How do you find the vertex of `F(x)=x^2+2x-8`?

Answer 1

-1

Explanation:

For a quadratic function like this, the vertices are points of symmetry.

We can use a shortcut such that:
`x=(-b)/(2a)`

In your case, `b` is 2 and `a` is 1. So:
`-2/(2*1)=-1`

Confirm it on a graph.
graph{x^2+2x-8 [-25.8, 25.8, -18.1, 7.7]}

Answer 2

The vertex is when the gradient is 0.

Explanation:

Differentiate and find `x` where `F'(x) = 0`

`F(x) = x^2 + 2x - 8`

`F'(x) = 2x + 2`

`0 = 2x+ 2`

`x = -1`

`F(-1) = (-1)^2 + 2(-1) - 8`

`F(-1) = -9`

Therefore the vertex is: `(-1, -9)`

Answer 3

Vertex is (-1, -9)

Explanation:

To find the x-value of the vertex, we use the formula `x=(-b)/(2a)` (This is considered the axis of symmetry).

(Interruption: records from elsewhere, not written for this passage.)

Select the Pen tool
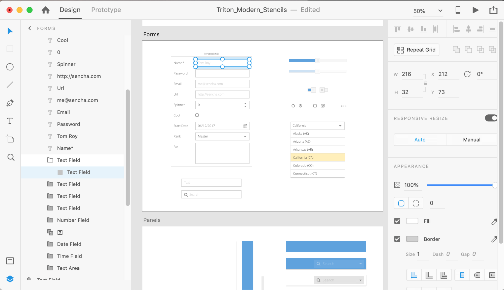Viewport: 504px width, 290px height. 10,103
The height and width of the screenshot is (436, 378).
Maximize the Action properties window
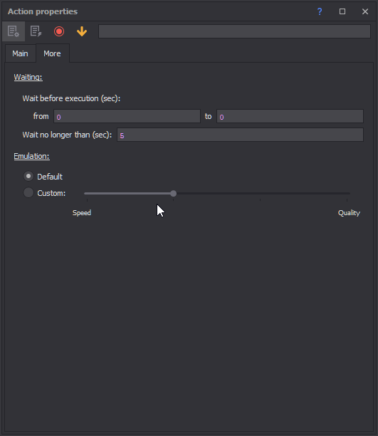(x=342, y=11)
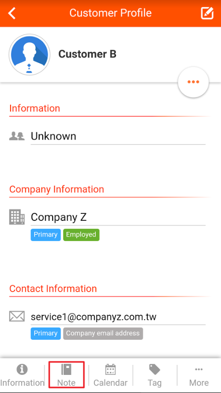The height and width of the screenshot is (393, 221).
Task: Open the Company Z entry
Action: tap(118, 217)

`a=1` and `b=2` with `c=-8` (These are the numbers in order)

By substituting we get `x=(-(2))/(2*1)`, which simplifies to `x=-1`.

Once you find x, substitute back into the equation to find y.
`y=(-1)^2+2(-1)-8`
`y=1-2-8`
`y=-9`

Putting the two numbers together you get the coordinates `(-1, -9)`.